* DOCUMENT SECTION

%%

So with that background.... my personal experience and the Aduana Official's input..... I feel comfortable in making the statement that I made about doing this with a Tourist Card. With respect to doing the same with a Residente Temporal I know for a fact that that is OK too as the Temporal does not get cancelled upon leaving by air. 

I agree with the part about it being easier, if living in Mexico, to just go ahead and purchase a Mexican vehicle. But that also depends on the situation and I don't think that 'one size always fits all'.


----------



## TundraGreen (Jul 15, 2010)

RickS said:


> Tundra, this.... leaving a TIP vehicle in Mexico and flying out/coming back.... has been discussed/debated into the ground for several years. I have done it several times, others have done it no repercussions with the same results, including not loosing the deposit on the vehicle. A very 'in-touch' facilitator in San Miguel has talked personally with an official of Aduana in Mexico City within the last year about this very subject and the official's response was basically "no problem doing that in that way... just don't try and leave it here permanently".

%%

* GIVEN INFORMATION

%%

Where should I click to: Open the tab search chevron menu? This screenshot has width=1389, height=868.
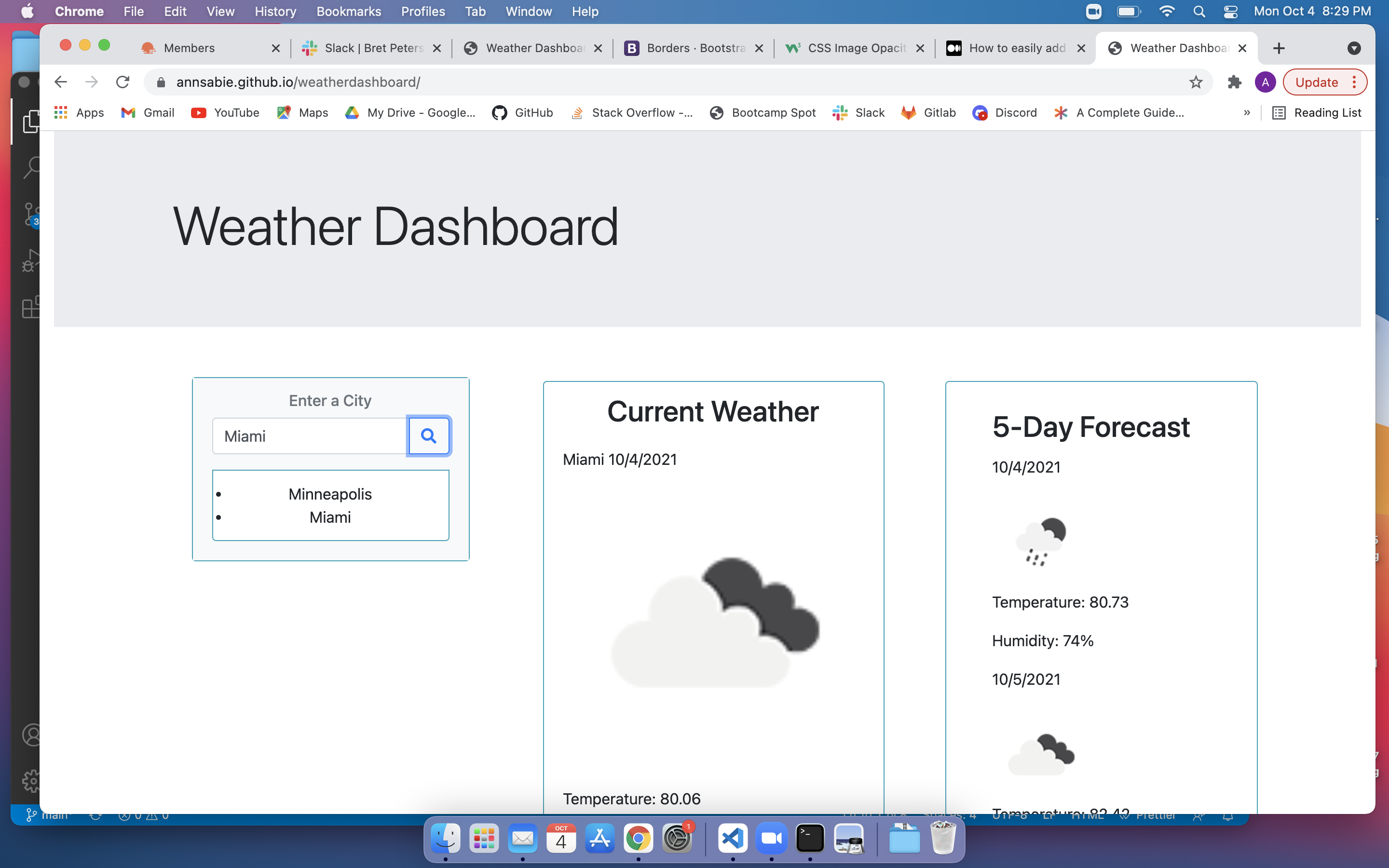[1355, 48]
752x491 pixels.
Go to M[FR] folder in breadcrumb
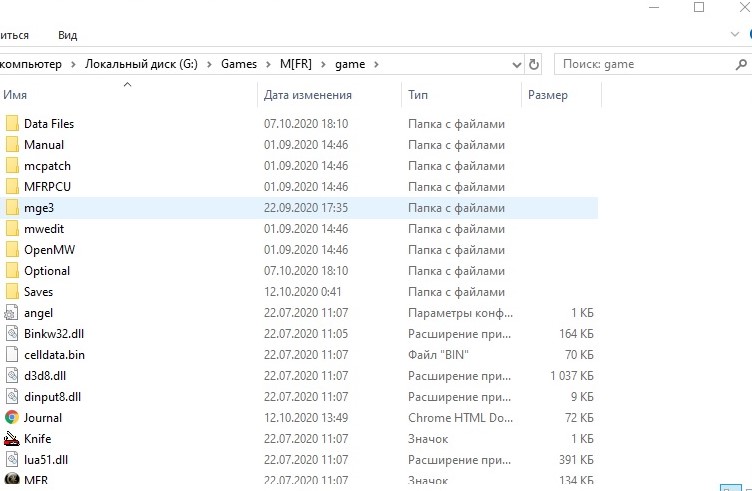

%%

* ACTIONS TO TAKE
- A) Reproduce the section of the forum thread on leaving a vehicle in Mexico that opens with "So with that" and closes with "(Jul 15, 2010)", switching "Tourist Card" to "visitor permit".
- B) Resume the forum thread on leaving a vehicle in Mexico, writing on from its final sentence.

* ANSWERS TO THE TASKS
- A)
So with that background.... my personal experience and the Aduana Official's input..... I feel comfortable in making the statement that I made about doing this with a visitor permit. With respect to doing the same with a Residente Temporal I know for a fact that that is OK too as the Temporal does not get cancelled upon leaving by air. 

I agree with the part about it being easier, if living in Mexico, to just go ahead and purchase a Mexican vehicle. But that also depends on the situation and I don't think that 'one size always fits all'.


----------



## TundraGreen (Jul 15, 2010)

- B)
> 
> So with that background.... my personal experience and the Aduana Official's input..... I feel comfortable in making the statement that I made about doing this with a Tourist Card. With respect to doing the same with a Residente Temporal I know for a fact that that is OK too as the Temporal does not get cancelled upon leaving by air.
> 
> I agree with the part about it being easier, if living in Mexico, to just go ahead and purchase a Mexican vehicle. But that also depends on the situation and I don't think that 'one size always fits all'.


Rick, I defer to your advice. You have more experience than I do. I have never had a US plated vehicle in Mexico.


----------



## RickS (Aug 6, 2009)

costaricamex said:


> I agree on (and should have made that clear on first post) the idea that bringing the vehicle down is probably not a good idea. It creates some potential hassles and legal problems.
> 
> .......snip
> 
> ...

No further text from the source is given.